The Giver of Life

The sovereignty of God, you ether believe it or you don’t. Today I am thankful the Lord has allowed me to believe. Before I left the states I was working nights in the PICU. We had some hard cases where I knew that if this patient were in Africa they would not be alive at that moment. I have lost pediatric patients in the States but they all seemed like extreme cases. Yesterday our peds team lost two patients within minutes. Two codes going at the same time and neither successful. Both children suffered from things that would have been more easily been treated in the States. But here we were, with what we had. I have taken comfort in the sovereignty of God as I have many times claimed that He alone has authority to give and take life. God reminded me of this as we stopped coding the child I had been sweating over for more than 30 minutes. He alone has authority over life. This is the foundational reason why I cannot support abortion but must with all I am adamantly oppose it. This morning I am reflecting on this truth. If I truly believe the Word of God, that it is His Word and that it is True in its entirety, then I can have hope in the midst whatever may come. If God is not truly God then there is no hope and no meaning to life. Then I should really spend all my days living for myself because what is the point? But I know there is a God and not just any god. Yahweh, Jehovah, the God of Abraham Isaac and Jacob, Creator and sustainer of this world and all that is in it. He has made himself clearly known through creation (Romans 1:20) and He has left His image in the very faces I see everyday (Genesis 1:27). Not to mention that He lives in me and allows me to know Him. The book of Job makes it very clear that God alone is all powerful and there is none who can oppose Him (Job 38-40). 

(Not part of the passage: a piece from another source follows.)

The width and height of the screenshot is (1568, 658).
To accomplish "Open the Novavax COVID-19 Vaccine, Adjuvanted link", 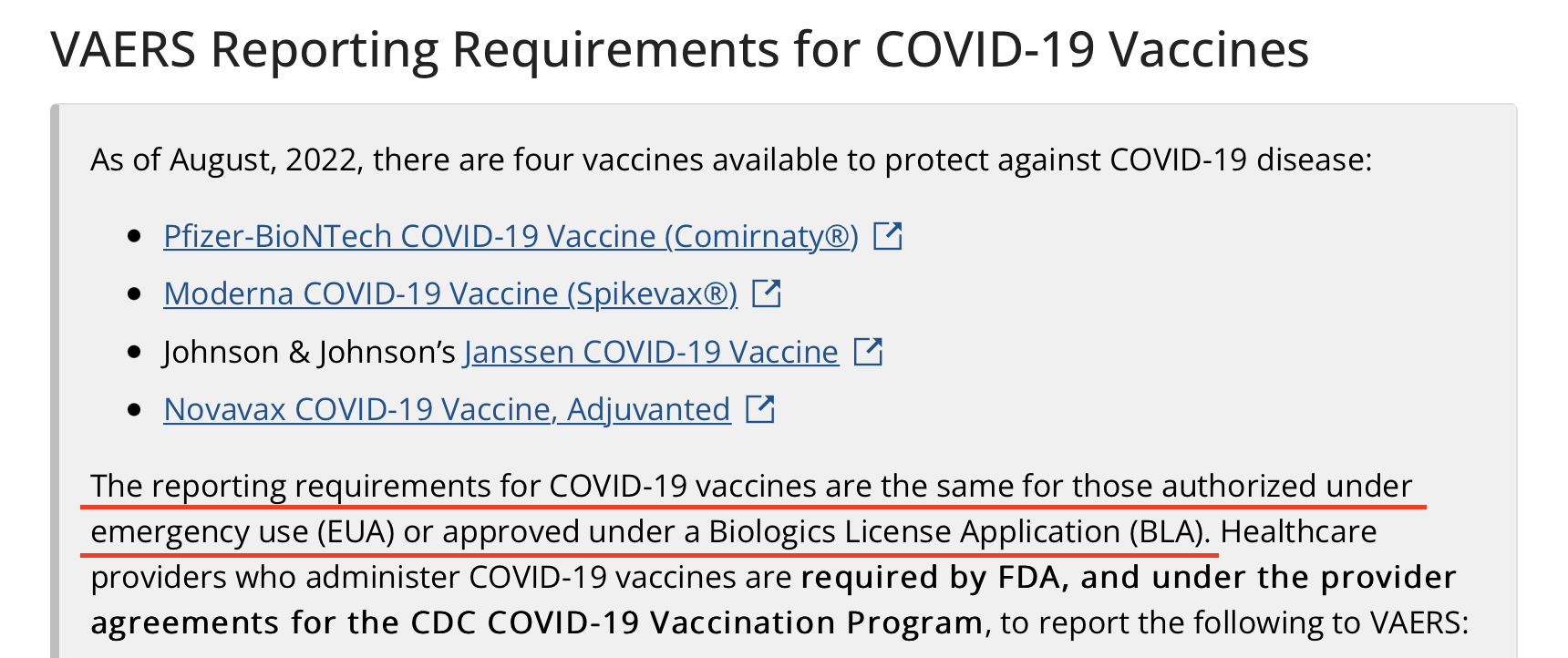I will (x=447, y=409).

He says that His purpose will come to pass no questions asked (Is 46:10). If God is sovereign then did I loose that code yesterday, or is there still small victory to be had? Maybe I am putting too much of the focus on me and not Him. This is never about me winning or loosing, but serving. Psalms 139 tells us that not only did God form that precious boy in his mother’s womb but God also numbered his days and had a plan for them even before he was born. But that then begs the question: what’s the point of trying to save his life in that moment if God had already ordained it to be his last day? Well I can think of a few for starters but I’m sure I will be pondering this question over the next few weeks. 
1- I serve almighty God, and no one else. Can I in good conscious do less than my best for him? No. The first and greatest commandment is to love the Lord will all we have. I cannot do that if I do not give Him my best. 
2- God is all knowing but I am not. He knows the outcome but I do not, and therefore I cannot give up or do less than my best every time. 
3- This patient, as every patient, bears the image of Almighty God and has been set apart from all creation. As one of God’s children I am commanded to care for and love His creation, especially those who bare His image. (Matt 22:39). This is the second greatest commandment. 
4- My life is not my own. God has numbered MY days and has a plan for each of them. Part of that plan lead me to medical school and now here to Tenwek. He has given me a specific set of skills for His use not mine. When He pairs up these skills and the need for those skills, how can I not use them to give my best? I would be wasting them to not use them to the best of my ability. 

And so, with several more weeks ahead we continue, looking to God the creator and sustainer of life. I pray that He enables me to everyday give my all and my best, and that He also enables me to leave the results of that effort on the alter. 


For now, I’m going to read up and study on how to run pediatric codes so that I can perform them to the best of my ability and each time do a little better.